Instructions for the task: Below are records; count the lines that contain "computer" and state only that count.

Records for the task:
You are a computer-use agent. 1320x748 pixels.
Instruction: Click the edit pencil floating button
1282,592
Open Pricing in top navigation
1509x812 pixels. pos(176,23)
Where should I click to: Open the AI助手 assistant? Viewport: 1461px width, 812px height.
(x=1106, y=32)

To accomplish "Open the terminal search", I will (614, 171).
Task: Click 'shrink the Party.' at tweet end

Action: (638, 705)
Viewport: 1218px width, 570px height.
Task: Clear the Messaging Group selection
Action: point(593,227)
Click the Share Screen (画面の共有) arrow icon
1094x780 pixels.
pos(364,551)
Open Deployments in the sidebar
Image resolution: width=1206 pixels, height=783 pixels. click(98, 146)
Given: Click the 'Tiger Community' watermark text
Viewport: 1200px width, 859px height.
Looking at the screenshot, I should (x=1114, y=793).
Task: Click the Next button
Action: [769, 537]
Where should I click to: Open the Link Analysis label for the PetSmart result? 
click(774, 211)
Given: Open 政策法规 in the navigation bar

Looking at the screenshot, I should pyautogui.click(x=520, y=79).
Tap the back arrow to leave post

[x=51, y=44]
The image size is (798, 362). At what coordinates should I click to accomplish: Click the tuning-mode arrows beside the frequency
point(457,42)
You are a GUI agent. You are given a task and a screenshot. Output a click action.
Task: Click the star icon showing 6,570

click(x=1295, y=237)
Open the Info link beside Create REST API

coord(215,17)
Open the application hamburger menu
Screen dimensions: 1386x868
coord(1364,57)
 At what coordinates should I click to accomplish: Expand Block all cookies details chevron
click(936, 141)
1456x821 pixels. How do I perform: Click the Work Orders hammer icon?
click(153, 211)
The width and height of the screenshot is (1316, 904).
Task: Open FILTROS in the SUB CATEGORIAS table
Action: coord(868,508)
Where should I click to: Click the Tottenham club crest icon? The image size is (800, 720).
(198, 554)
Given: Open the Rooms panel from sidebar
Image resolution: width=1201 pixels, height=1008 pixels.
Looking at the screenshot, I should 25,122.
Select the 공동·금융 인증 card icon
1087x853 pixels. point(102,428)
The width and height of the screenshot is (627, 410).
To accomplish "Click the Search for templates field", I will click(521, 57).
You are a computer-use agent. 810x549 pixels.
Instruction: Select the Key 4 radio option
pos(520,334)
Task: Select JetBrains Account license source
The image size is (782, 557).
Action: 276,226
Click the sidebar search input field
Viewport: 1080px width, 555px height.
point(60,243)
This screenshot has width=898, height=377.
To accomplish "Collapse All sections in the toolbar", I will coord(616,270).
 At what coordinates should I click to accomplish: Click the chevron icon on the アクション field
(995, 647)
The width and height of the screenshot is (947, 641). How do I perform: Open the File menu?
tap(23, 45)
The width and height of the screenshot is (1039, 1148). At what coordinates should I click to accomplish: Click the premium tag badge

Exercise output: 2